How long could they lie dormant, potentially?
The limiting factor is the power reservoir. They can last for 11 or 12 years if they’re sending data 24 hours a day. Otherwise, we expect them to be around for 15 or 20 years without difficulty.
And what are you calling the device?
It will be called Supra, from the Latin for ‘to go.’ It just goes and goes.
What has your relationship been like with KTN?
One of the big problems that we face as a start-up is that ours is a B2B product: we want to deal with large companies. To do that, we need to give businesses the confidence that the technology works, that we’ll be able to service the product and our customers, and that we’ll be in business in years to come.
Building that confidence is a long and arduous process.
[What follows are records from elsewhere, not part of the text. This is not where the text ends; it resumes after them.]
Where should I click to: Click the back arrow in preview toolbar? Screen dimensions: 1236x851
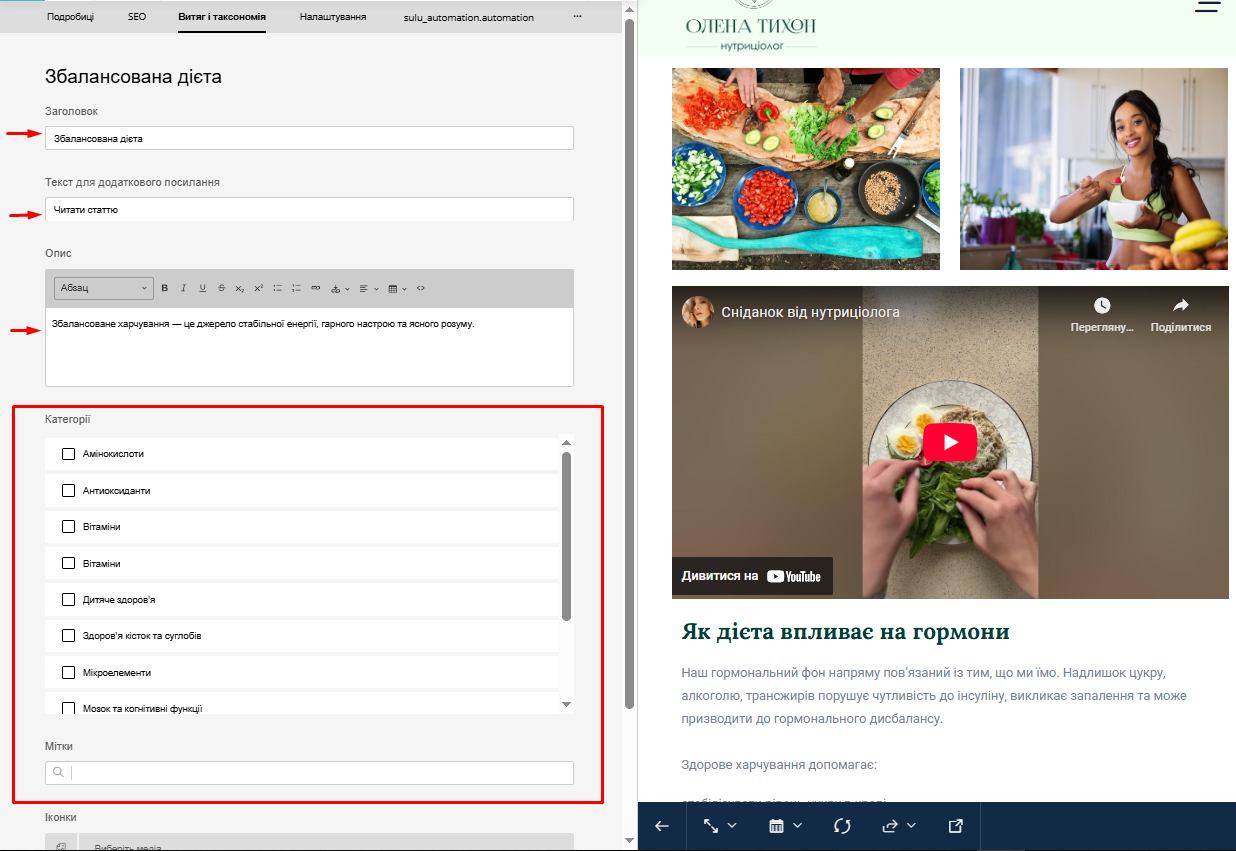click(x=661, y=826)
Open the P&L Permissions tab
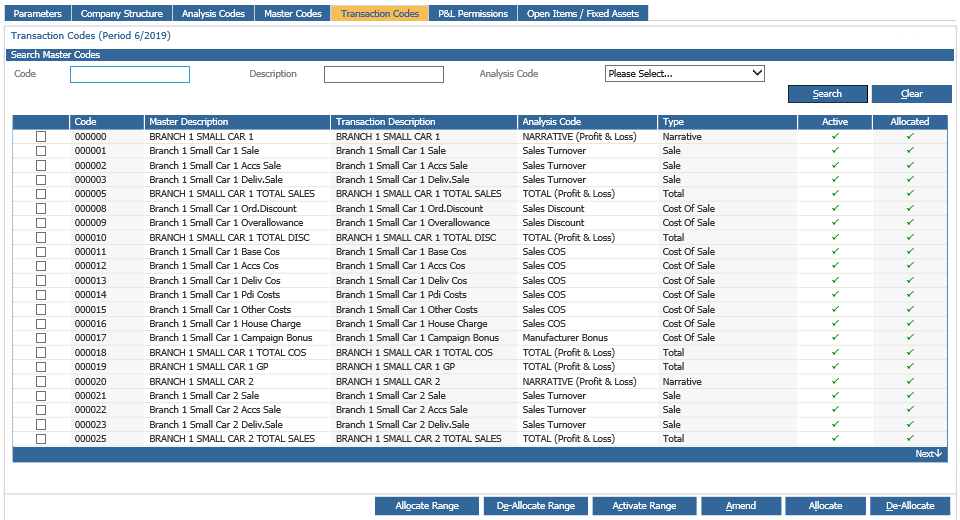960x520 pixels. (x=473, y=14)
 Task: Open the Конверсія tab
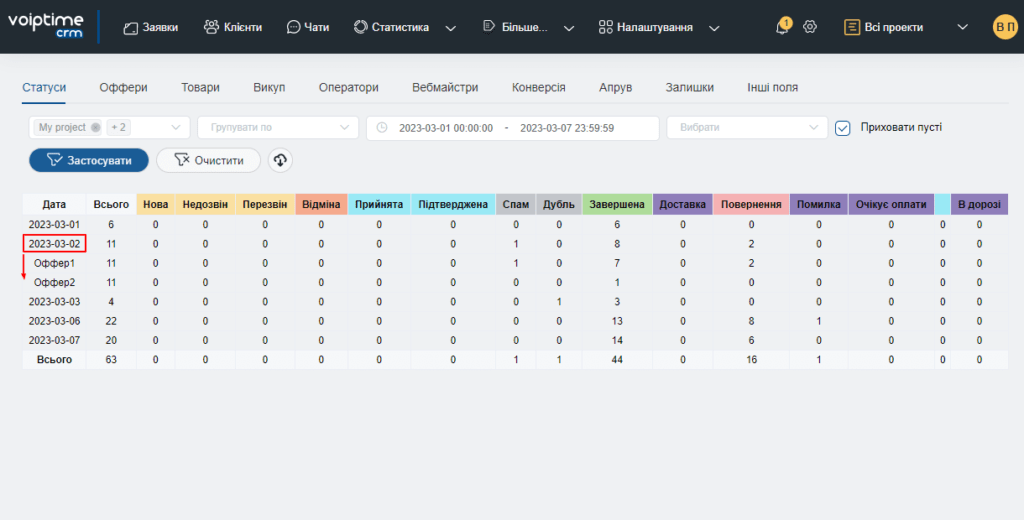(x=539, y=87)
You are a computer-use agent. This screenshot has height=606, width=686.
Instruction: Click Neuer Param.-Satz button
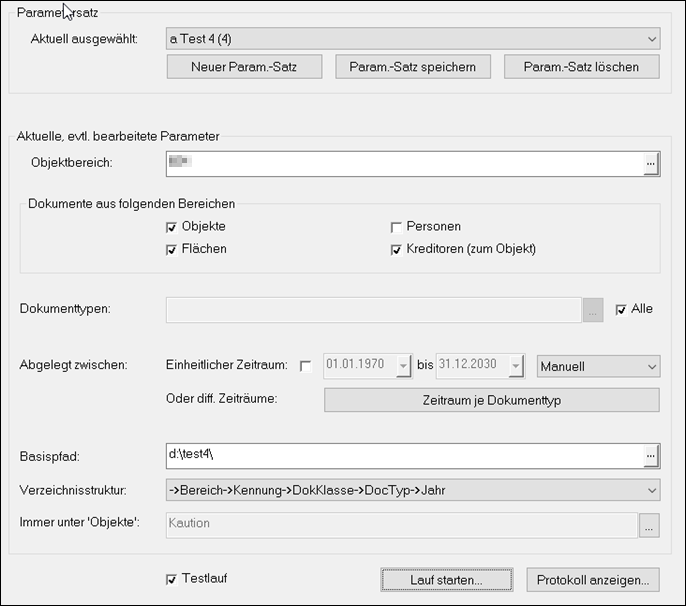pos(244,67)
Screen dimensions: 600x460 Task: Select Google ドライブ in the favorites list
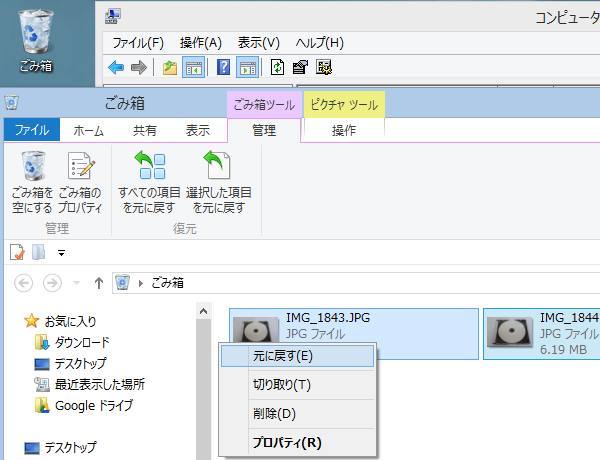(x=93, y=405)
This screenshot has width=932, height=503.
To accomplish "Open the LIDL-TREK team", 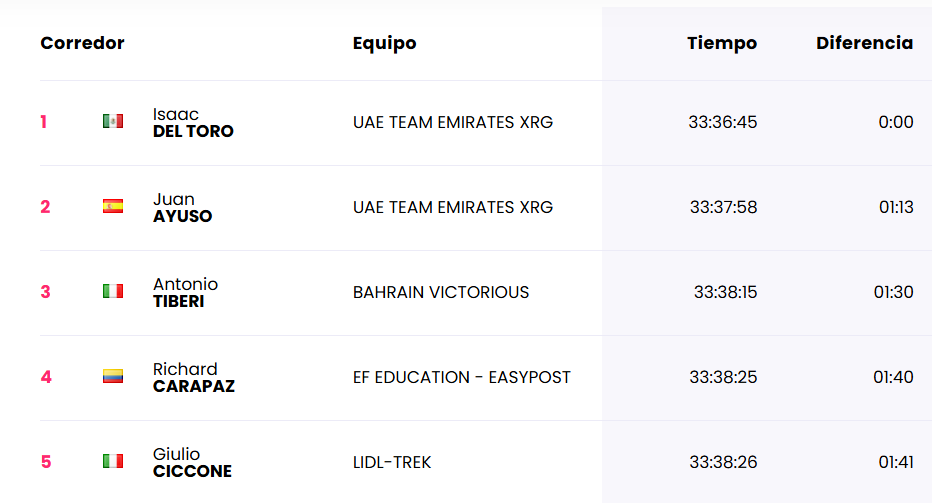I will click(392, 463).
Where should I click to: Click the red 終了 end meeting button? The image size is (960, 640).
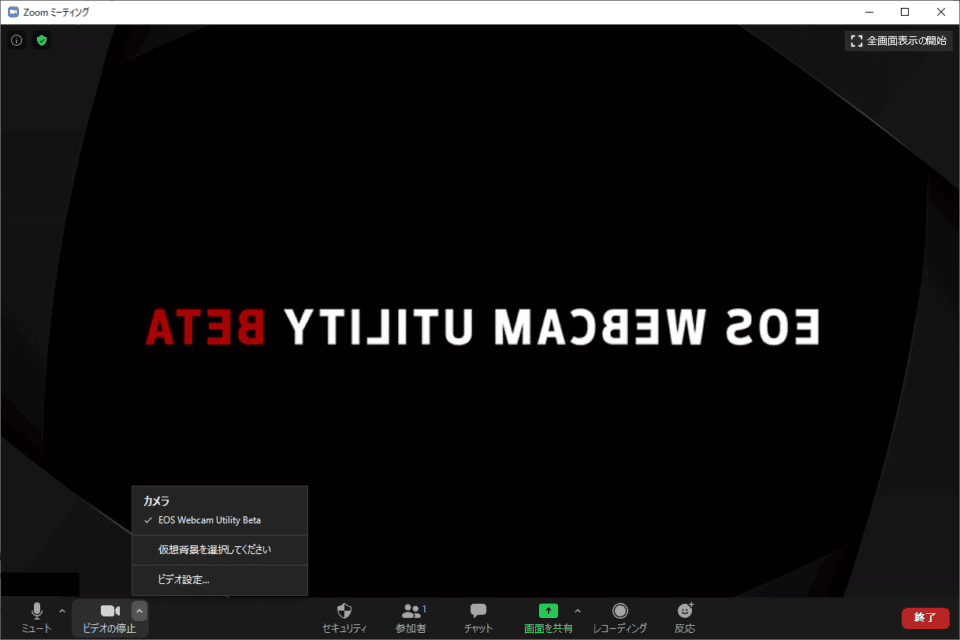pyautogui.click(x=925, y=618)
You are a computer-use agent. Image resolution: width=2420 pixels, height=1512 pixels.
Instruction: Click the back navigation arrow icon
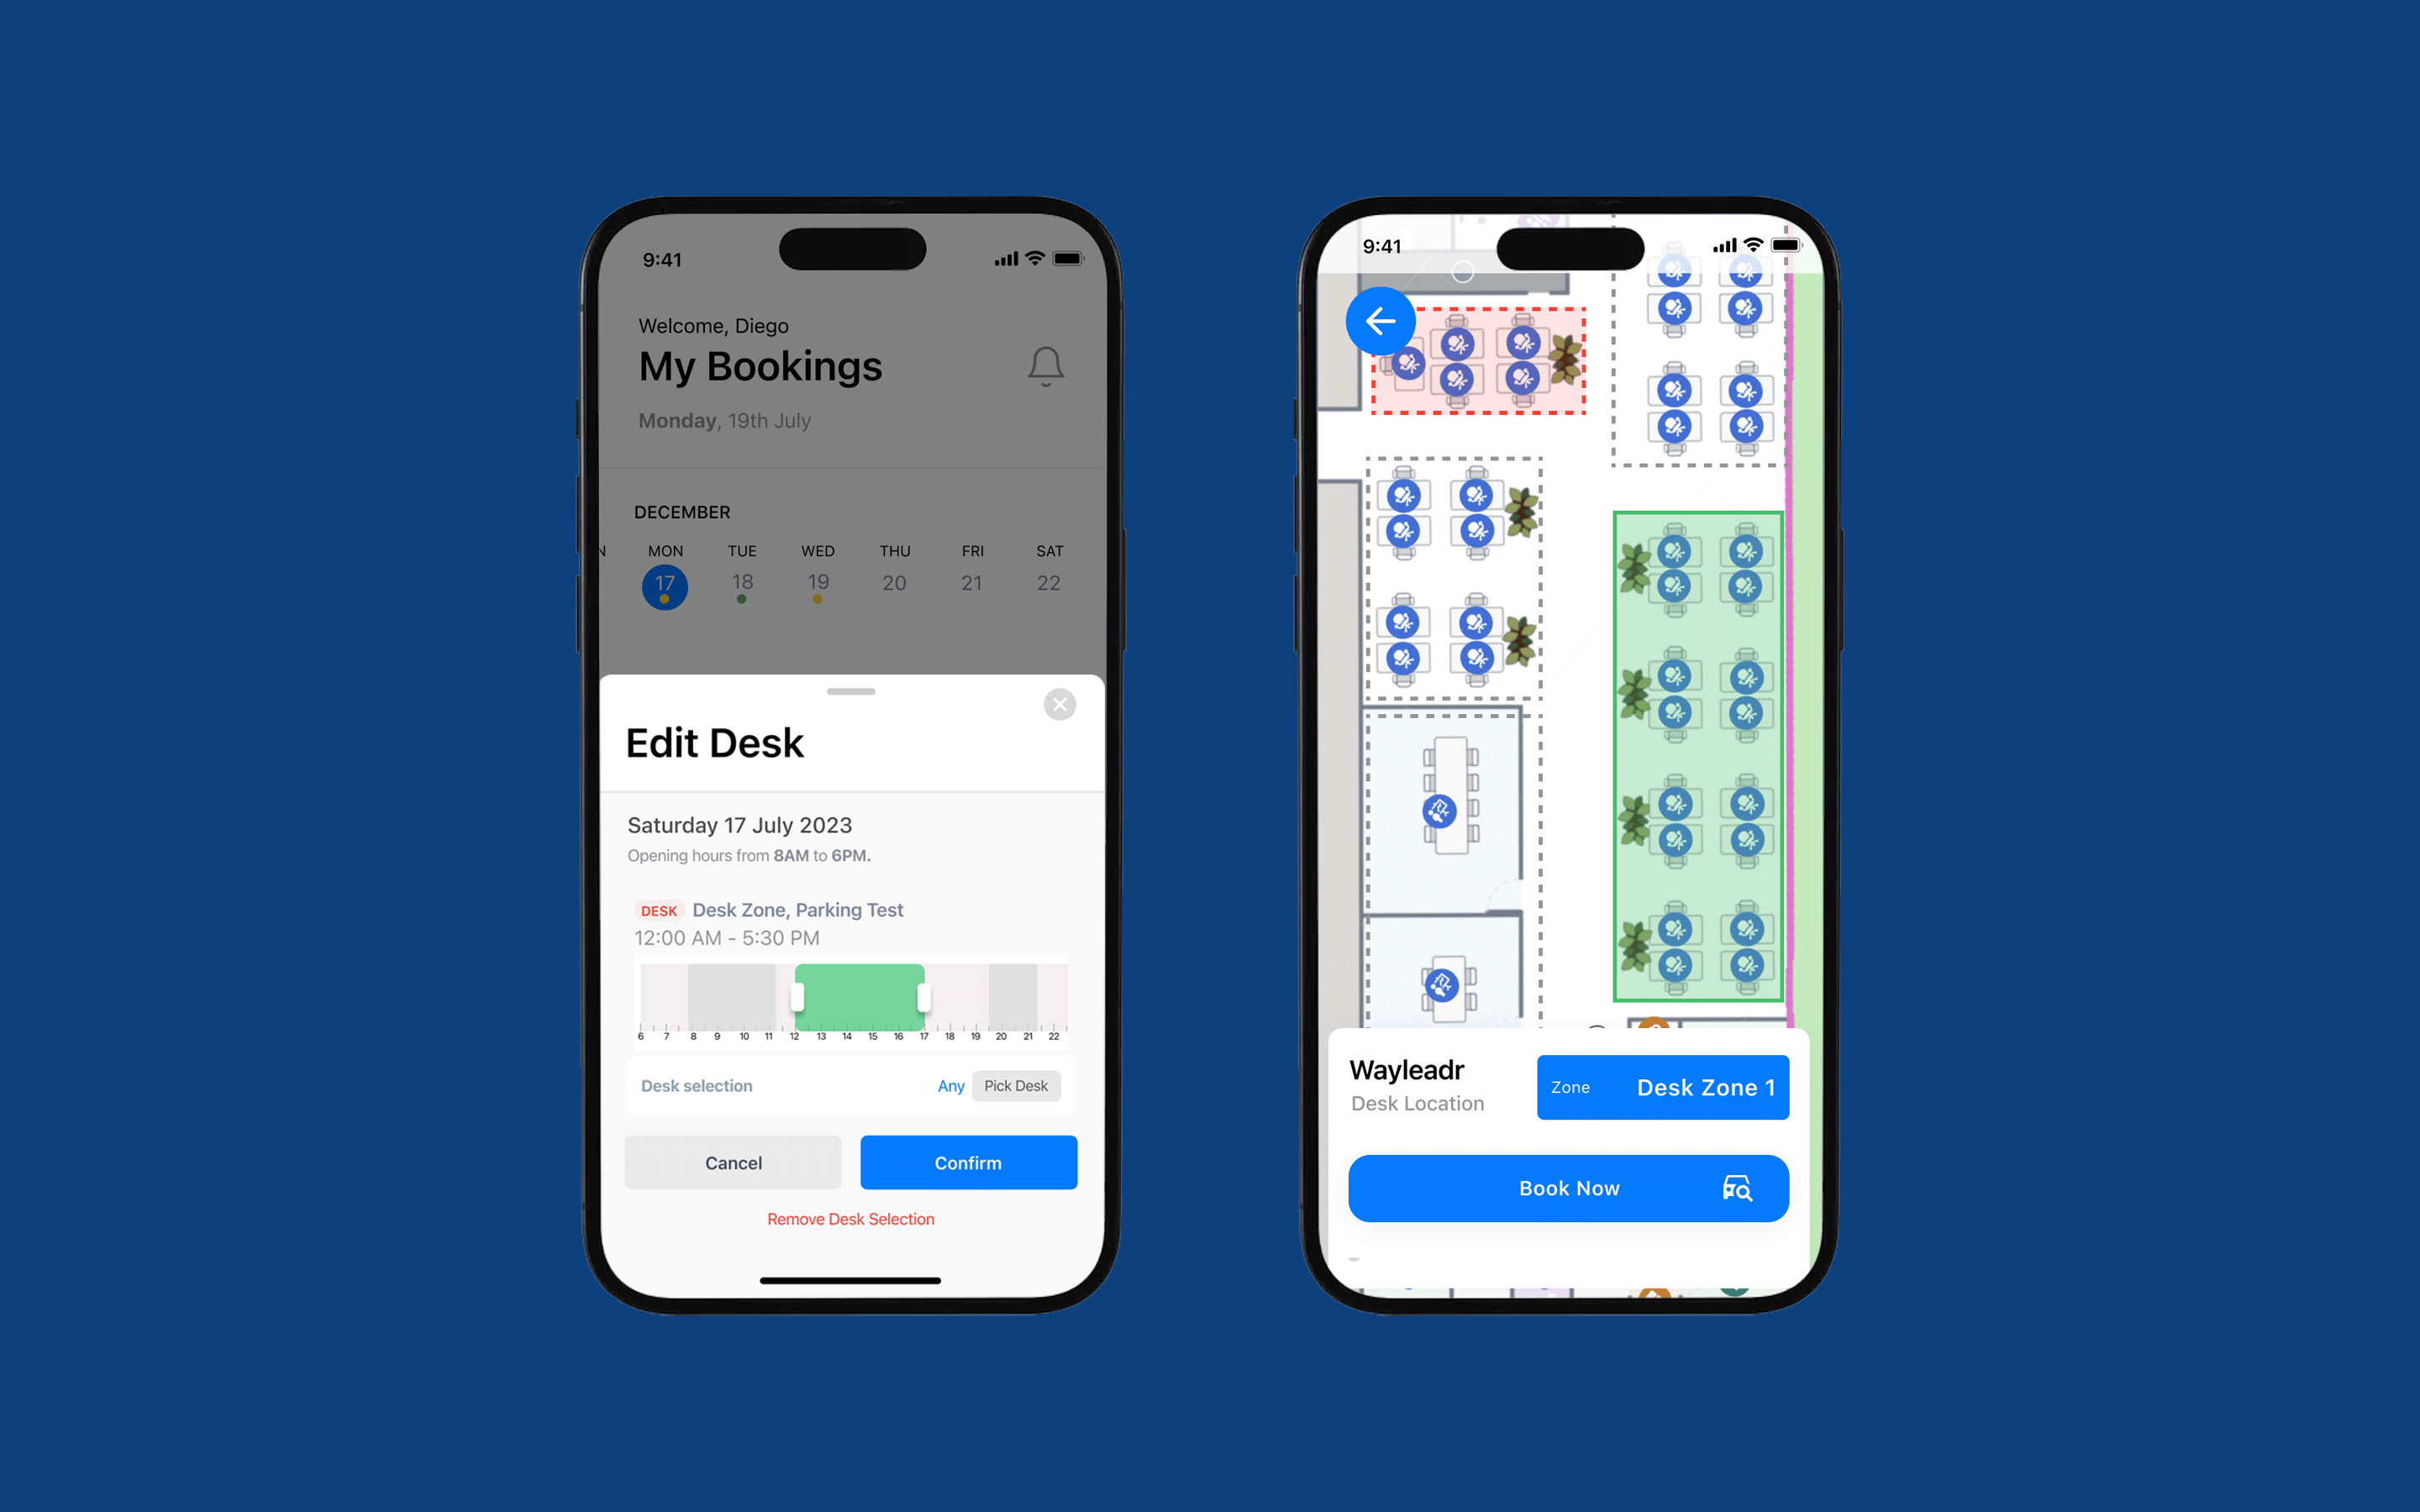(1378, 321)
But the association with KTN is very useful, because it gives us the ‘Good Housekeeping Seal of Approval,’ so to speak. It gives us some validation, which instils confidence. It also gives us exposure. Developing a product takes much more time and money than you expect, so it’s sensational to have access to events as a showcase.
What did you take away from IdTechEx?
At the IdTechEx event, we spoke to a lot of companies, and those conversations are ongoing. That included finding companies whose technology could help us going forward. We’ve been asked by Ericsson and Airbus Industries to provide a self-sustaining tracking product for indoors, and we found a company that has designed a PV panel tuned to the frequencies of the lighting in modern factories. We’ve calculated our power budget, and we can provide a self-sustaining product that works indoors; that can track objects as they move around in a factory.
Finally, where next for Supra?
Field trials are now underway, and we’re trying to raise the money to start commercial production. The big picture is that Supra is getting around one of the major limitations of IoT devices for outdoor use: the dependency on a fixed power source. No longer do we have play nursemaid to the tools that are supposed to give us freedom.